International incident

June 12, 2023

Botanising can be a dangerous game when you’re hanging off cliffs, traversing damp seeps, or leaping across fractured karst in pursuit of nature’s wonders. However, you haven’t truly felt fear until you’ve skirted semi-rural roads in West Auckland to look at obscure podocarps.

I like to think that we’re getting a little better at this whole urban thing in Auckland now that we’re entertaining such radical notions as public transport networks, but New Zealanders are still far too convinced of the primacy of the automobile.

Indeed, we should celebrate that some weirdos choose to spend their Sunday afternoon staring at forests from roadside margins to revel in Halocarpus kirkii‘s bright green foliage (pictured above) and heteroblastic life cycle.

Thankfully, the impatient passing traffic didn’t mow down either of our walking companions, Joey Santore (from Crime Pays But Botany Doesn’t) or Miguel de Salas (a Tasmanian botanist), because that would have presented a real logistical problem for getting to our next destination – in search of the world’s greatest tree, Phyllocladus toatoa.

During travels through the North Island, Joey was particularly keen to see a significant representation of our native podocarps (and other NZ conifers), in part due to their long and fascinating evolutionary history.

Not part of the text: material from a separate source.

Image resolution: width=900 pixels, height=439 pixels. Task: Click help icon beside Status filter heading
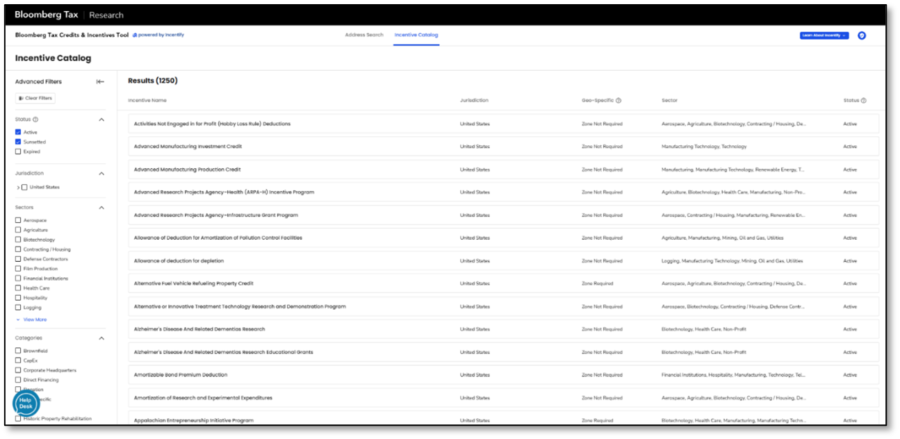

Depending on your taxonomic standpoint, our 3 species of Phyllocladus are either podocarps or nearly-podocarps, and New Zealand is home to 3 of the 5 species within the genus. The specimen that we observed on our walk (whose virtues Joey is extolling above) was in just the right position for comparative botany, due to the presence of its near-relative, tanekaha (Phyllocladus trichomanoides), intertwined with its branching structure.

It’s invigorating to show our natural environments to botanists and horticulturists from other parts of the world, as they approach them with genuine curiosity. I had a similar experience three years ago when showing colleagues from our Isle of Man project around various parts of New Zealand.

This vicarious joy of seeing others experience our plants and wild places with fresh eyes reminds me of a wonderful passage from Italo Calvino’s ‘Invisible Cities’. “Many are the cities like Phyllis, which elude the gaze of all, except the man who catches them by surprise.”

This certainly applies to Joey’s work with making botany more accessible to a wider audience; a man devoted to the art of catching the natural world by surprise.